**Source text**
▶

Pro-Consumer Regulation Needs Real Teeth So You Can Sue The Jerks

If the recent economic meltdown has a bright spot, it is the possibility that smart regulation may return. There will always be those who will cheat if they can, putting both consumers and the market at risk. It cannot function properly without regulation to prevent cheating and ensure consumers are getting a fair deal. But without a private right of action and attorney fees, consumer protection regulations are nearly worthless. A “private right of action” means…

Sam Glover is a consumer rights lawyer, enemy of shady debt collectors, previous Consumerist contributor, and writes the Caveat Emptor blog. This is the first of his new column for Consumerist, appearing the first Monday of every month.

…that if a company violates the law, the consumer may sue them. A private right of action is so important because regulators charged with enforcing existing regulations rarely bother to do their jobs. Even Congress, in spite of abundant warnings, did nothing to prevent the economic meltdown. Therefore we need to…

GIVE CONSUMERS THE RIGHT TO ENFORCE REGULATIONS, AND THEY WILL
And consumers will enforce regulations long before slow-moving, ineffective government regulators and legislators get around to it. Consumers are the canaries in the coal mine, but a private right of action is the key to the birdcage.

◀

**Information supplied**
▶

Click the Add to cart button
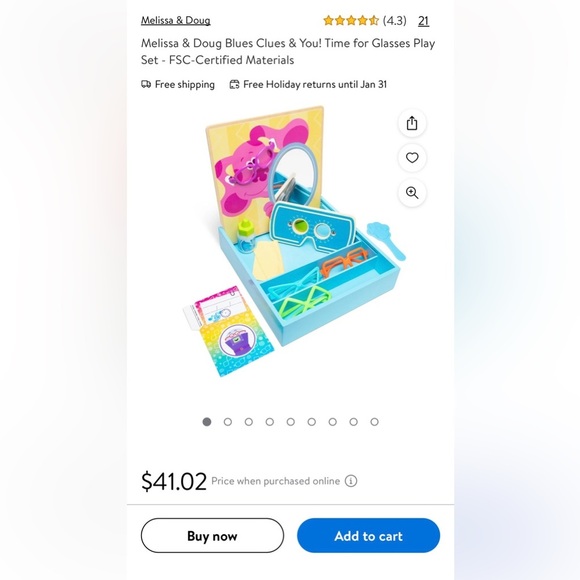click(368, 535)
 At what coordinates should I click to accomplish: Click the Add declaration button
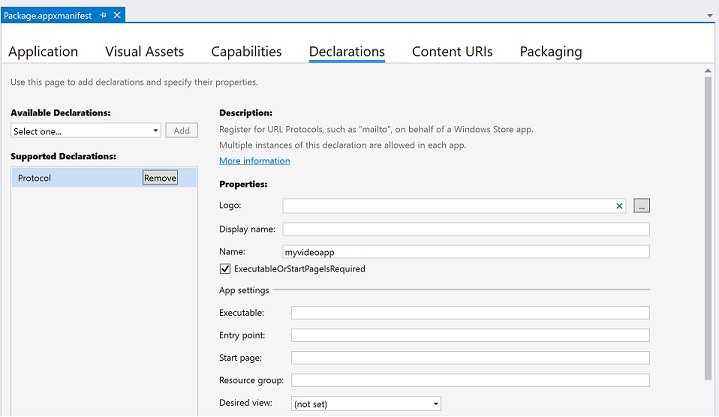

◀

**Work to do**
1/ In the column on consumer regulation, when does the new column appear?
2/ Turn the paragraph of the column on consumer regulation that begins "Sam Glover is a consumer rights lawyer" into a short list.
3/ According to the column on consumer regulation, why is a private right of action so important?
The listing has nothing to do with the column on consumer regulation.

**Solutions to the problems**
1/ The first Monday of every month.

2/
- Sam Glover is a consumer rights lawyer and an enemy of shady debt collectors.
- He has contributed to Consumerist before and writes the Caveat Emptor blog.
- This is the first of his new columns for Consumerist.
- The column appears the first Monday of every month.

3/ It matters because the regulators charged with enforcing existing regulations rarely bother to do their jobs. If consumers can sue, they will enforce the regulations themselves.